● Problem: From the entries below, report how many lines contain the string "agent". Give only that number.

● Records from a data collection:
::::

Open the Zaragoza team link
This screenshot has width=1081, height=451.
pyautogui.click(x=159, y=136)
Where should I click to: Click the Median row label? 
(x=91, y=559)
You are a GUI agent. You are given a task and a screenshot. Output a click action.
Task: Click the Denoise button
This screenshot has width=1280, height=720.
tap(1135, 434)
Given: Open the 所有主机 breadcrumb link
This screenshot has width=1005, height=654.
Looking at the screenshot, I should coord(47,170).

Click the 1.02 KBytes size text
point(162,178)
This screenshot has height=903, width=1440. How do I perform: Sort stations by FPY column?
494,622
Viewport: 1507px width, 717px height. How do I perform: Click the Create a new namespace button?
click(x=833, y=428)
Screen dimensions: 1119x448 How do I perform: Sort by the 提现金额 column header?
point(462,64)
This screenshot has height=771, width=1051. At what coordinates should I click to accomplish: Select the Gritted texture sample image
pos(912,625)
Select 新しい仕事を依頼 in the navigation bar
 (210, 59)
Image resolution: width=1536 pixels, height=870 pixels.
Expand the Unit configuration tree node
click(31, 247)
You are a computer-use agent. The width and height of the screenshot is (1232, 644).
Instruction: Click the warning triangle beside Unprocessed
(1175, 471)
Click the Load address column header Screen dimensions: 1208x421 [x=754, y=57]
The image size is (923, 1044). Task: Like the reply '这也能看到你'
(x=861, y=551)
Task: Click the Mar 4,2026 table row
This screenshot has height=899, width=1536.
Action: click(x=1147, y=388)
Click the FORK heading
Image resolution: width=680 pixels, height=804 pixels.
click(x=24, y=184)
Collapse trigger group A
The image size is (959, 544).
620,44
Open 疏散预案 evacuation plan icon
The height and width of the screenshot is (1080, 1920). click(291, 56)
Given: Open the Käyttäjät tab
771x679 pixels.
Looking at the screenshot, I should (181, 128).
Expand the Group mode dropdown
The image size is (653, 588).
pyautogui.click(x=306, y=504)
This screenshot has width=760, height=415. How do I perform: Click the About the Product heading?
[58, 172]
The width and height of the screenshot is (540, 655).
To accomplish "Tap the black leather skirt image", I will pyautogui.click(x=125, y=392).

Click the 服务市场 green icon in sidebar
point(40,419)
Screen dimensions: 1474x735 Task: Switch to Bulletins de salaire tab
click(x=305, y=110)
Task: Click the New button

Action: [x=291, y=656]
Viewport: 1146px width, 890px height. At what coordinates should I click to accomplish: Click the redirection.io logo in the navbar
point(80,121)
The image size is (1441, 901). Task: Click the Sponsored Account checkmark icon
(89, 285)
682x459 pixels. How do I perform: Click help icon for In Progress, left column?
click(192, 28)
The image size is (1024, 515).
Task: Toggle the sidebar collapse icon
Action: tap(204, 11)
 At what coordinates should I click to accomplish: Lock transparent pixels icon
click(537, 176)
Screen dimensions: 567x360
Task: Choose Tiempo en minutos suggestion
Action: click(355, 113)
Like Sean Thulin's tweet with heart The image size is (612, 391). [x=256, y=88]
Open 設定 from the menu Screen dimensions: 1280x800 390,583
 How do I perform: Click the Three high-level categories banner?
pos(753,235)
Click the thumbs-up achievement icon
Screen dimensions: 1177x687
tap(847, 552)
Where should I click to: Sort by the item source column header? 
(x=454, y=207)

::::

● Answer to this problem: 2